▶ WHAT THIS TASK INVOLVES
Go through the entries below and collect each line with the string "agent" in it.

**** RECORDS SHOWN

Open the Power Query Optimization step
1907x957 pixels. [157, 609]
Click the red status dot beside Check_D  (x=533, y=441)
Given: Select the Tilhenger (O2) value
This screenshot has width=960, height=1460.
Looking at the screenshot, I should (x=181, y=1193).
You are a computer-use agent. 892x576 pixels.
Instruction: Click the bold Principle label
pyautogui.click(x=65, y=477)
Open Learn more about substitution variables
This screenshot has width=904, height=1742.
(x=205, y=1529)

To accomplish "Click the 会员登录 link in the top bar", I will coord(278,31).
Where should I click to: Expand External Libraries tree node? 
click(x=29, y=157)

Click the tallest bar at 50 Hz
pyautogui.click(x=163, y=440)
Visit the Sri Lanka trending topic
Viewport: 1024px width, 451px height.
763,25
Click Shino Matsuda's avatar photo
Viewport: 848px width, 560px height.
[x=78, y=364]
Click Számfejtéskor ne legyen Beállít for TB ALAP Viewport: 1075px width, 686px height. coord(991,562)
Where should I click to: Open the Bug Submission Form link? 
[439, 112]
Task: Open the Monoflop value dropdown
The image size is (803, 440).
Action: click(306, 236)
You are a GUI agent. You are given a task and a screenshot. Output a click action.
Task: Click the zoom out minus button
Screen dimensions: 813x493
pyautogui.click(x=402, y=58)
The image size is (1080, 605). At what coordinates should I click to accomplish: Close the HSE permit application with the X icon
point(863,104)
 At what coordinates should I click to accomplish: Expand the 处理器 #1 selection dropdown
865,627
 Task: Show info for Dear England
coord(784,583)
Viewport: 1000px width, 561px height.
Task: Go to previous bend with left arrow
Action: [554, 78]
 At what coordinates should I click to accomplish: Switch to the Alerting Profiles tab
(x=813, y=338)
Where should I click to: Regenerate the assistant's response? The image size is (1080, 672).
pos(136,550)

********

▶ ANSWER TO THIS EXERCISE
You are a computer-use agent. 892x576 pixels.
You are a GUI agent. You are given a task and a screenshot. Output a click action.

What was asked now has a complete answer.